The exhibition hall of the Kyivan Cave Monastery’s Assumption Cathedral is displaying lists of miracle-working icons of the Holy Virgin with gift inscriptions, 16th-18th-century wood-carved crosses and little icons, ancient printed books, and other unique items until April 20. Christians all over the world have honored Mount Athos for centuries as a “lot” of the Holy Virgin: the Mother of God showed this town’s pagans the way to the true faith and prayed to Christ that He leave this place under her patronage: “The grace of God be bestowed on this place and those who reside in it with faith and awe in the testaments of My Son.” What is worthy of respect is reverential attitude of Athos masters to the very process of icon painting: to make the holy image a real window to the divine world, the icon-painting monks showed great humility of mind, passionately prayed, and observed a long fast.

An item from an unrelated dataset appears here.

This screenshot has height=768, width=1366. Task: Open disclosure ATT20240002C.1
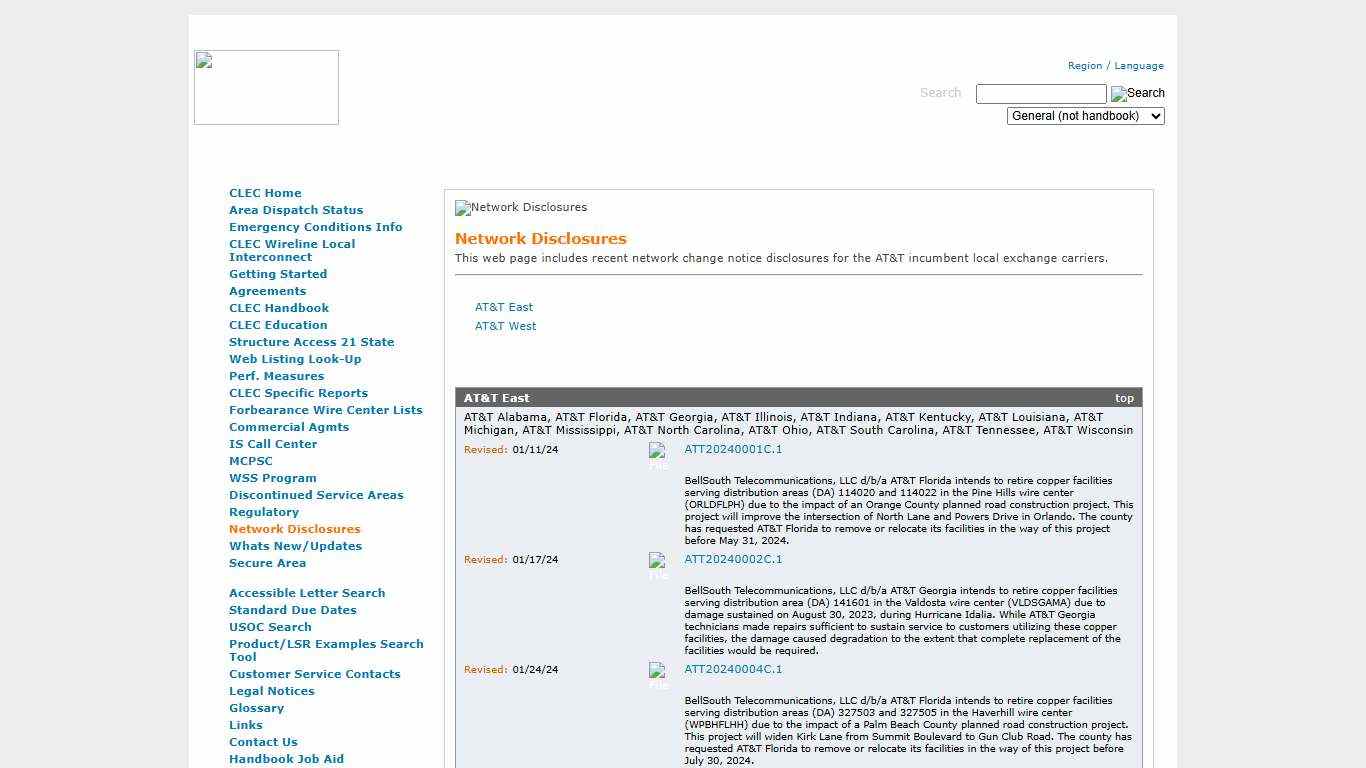point(733,559)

Olena LOPUKHINA, a senior research associate at the Kyivan Cave Preserve’s department of art heritage studies, says about the most precious exhibits: “The Ukraine-Athos links still remain. An illustrative example is two lists of Athos miracle-working images – the Mother of God ‘Quick to Hearken’ – painted on Mount Athos in 2013 and gifted by Docheiariou monastery monks to the Kyivan Cave Monastery. Almost all the Athos icons have a stenciled inscription of blessing on the reverse side, which includes the place of painting (Athos), the name of the temple, the name of the one to whom this holy icon was gifted, and the year of painting. The earthly “lot” of the Holy Virgin is represented in a large number of miracle-working icons, the Iviron Mother of God being the best known of them. Legend has it that this icon drifted by sea to the Holy Mountain in the 10th century during iconoclastic persecutions. The image of Mary the Redeemer is a replica, on the reverse of which it is written that hermit monks sent it as a gift to members of the Lviv Stauropegic Fraternity of the Assumption Church on May 13, 1905.

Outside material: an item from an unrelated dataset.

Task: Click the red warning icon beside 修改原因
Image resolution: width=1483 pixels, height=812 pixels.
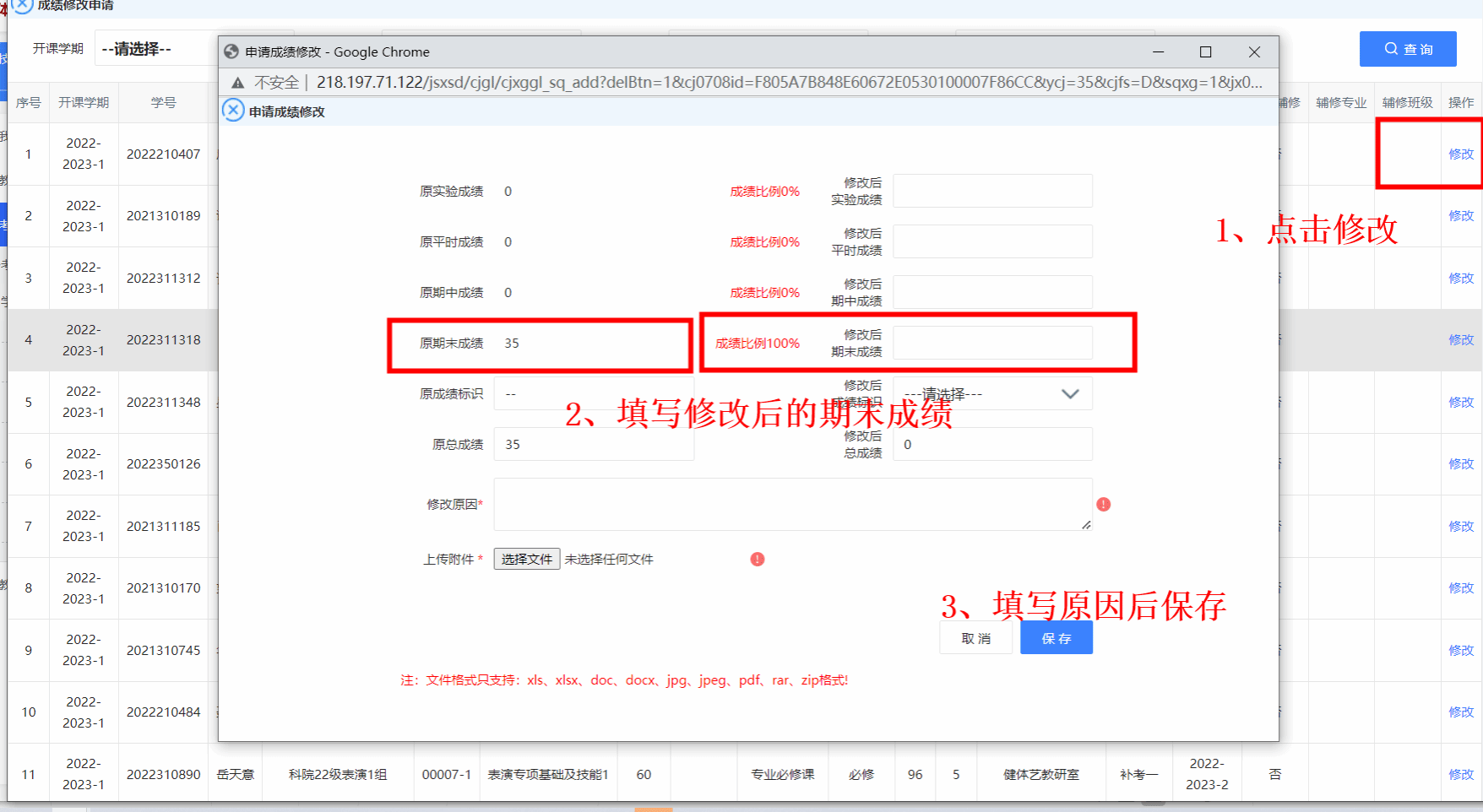Action: (x=1103, y=504)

MARY THE REDEEMER (FROM PRESERVE’S COLLECTION)
The interesting items were made in the woodcarving technique – we can see at the exhibit the beneficial crosses and icons that carry a blessing from the Holy Mountain. The exhibit also displays some icons made at the St. Andrew’s Skete workshop. This skete was organized with support from Andrii Muraviov, a well-known Kyiv-based figure, the author of books on pilgrimage to Mount Athos. The icon of the Mother of God “In Sorrows Is Consolation” was gifted to Platon, the Metropolitan and Archimandrite of the Kyivan Cave Monastery. This icon was made in the Byzantine manner in the technique of tempera. The Little Russian Prophet Elijah skete is represented by a copy of the Holy Virgin’s icon “St. Mary the Feeder.” The skete’s founder Paisii Velychkovsky was born in Poltava and arrived at Mount Athos in 1750. Before that, he studied the art of engraving at the Cave Monastery. He revived the traditions of hesychasm and clerical eldership, maintained close ties with the Zaporizhian Sich, while the Kish Otaman Petro Kalnyshevsky was the benefactor of Ukrainian Athos pilgrims.